The SPDR Mid-Cap 400 (NYSEArca: MDY) and other mid-cap exchange traded funds are lagging the S&P 500 this year. Over the long haul, that is not the norm and investors should not gloss over mid-sized companies.
Mid-cap companies are slightly more diversified than their small-cap peers, which allows many mid-sized companies to generate more consistent revenue and cash flow, along with providing more stable stock prices. Additionally, they are not so big that their size would slow down growth. Increased mergers and acquisitions activity could be just what mid-caps need to catch up to large- and small-cap stocks.
Despite the long-term potential of mid-cap stocks and the related ETFs, advisors and investors are often underweight this market cap segment.
“But mutual fund and ETF ownership data shows investors are underweight mid-caps stocks.
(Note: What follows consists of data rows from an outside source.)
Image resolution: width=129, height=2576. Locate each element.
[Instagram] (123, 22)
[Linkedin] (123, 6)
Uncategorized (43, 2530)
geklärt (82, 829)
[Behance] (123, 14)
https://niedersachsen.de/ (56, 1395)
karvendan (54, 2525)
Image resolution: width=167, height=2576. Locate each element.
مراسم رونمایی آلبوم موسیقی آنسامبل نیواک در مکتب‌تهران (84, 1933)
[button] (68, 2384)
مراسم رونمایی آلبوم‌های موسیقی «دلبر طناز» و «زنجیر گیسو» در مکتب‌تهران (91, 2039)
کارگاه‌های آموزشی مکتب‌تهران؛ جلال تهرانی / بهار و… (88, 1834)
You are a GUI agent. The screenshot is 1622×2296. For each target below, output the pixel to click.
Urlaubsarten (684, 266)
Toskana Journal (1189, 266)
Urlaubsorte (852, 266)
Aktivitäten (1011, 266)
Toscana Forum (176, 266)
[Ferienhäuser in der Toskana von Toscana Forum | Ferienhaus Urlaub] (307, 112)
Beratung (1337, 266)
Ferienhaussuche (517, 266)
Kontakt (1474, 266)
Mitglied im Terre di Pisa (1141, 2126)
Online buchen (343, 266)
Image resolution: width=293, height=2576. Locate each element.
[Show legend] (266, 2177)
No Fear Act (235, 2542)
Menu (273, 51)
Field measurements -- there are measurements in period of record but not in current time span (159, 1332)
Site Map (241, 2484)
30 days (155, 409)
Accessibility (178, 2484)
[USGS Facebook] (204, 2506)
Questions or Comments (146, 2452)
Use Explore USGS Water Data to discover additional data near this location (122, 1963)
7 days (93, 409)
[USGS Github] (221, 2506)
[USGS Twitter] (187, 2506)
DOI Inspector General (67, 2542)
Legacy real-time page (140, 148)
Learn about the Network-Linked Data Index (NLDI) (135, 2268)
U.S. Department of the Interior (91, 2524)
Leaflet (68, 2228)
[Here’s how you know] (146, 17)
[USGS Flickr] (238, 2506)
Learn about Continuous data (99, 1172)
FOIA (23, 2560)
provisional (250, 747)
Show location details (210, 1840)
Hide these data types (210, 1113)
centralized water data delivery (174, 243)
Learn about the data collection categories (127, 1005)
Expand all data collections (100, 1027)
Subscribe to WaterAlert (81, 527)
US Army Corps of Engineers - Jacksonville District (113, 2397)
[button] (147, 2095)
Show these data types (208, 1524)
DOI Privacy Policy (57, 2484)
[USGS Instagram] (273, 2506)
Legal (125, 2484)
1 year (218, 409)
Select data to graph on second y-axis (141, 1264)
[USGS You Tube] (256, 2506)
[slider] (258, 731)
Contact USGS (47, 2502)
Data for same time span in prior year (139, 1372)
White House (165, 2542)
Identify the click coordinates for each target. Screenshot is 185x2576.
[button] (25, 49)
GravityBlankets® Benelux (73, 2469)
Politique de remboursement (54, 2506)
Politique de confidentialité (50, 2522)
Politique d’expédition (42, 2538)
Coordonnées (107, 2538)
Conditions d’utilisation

Of the funds in the US large-, mid- and small-cap Morningstar categories, mid-cap funds make up 8% of all addressable assets,” according to State Street Global Advisors. “Given that mid-caps represent 12.08% of the market cap of the S&P Total Market Index, it is clear the investment community is underinvested when it comes to mid-caps.”
The mid-cap category has also outperformed their larger peers, but with lower volatility than small caps. Moreover, the returns of mid-cap stocks have also beaten those of small-cap stocks during the trailing three-, five-, and 10-year periods, with lower volatility.
“Mid caps are a vital portion of the market, and investors who allocate only to large caps and small caps will lack pure beta exposure to the largest segment of US firms,” said SSgA. “What’s more, mid-cap stocks have delivered higher annualized returns than their large- and small-cap peers over the past 24 years—and these returns were achieved with reduced volatility relative to small-caps.”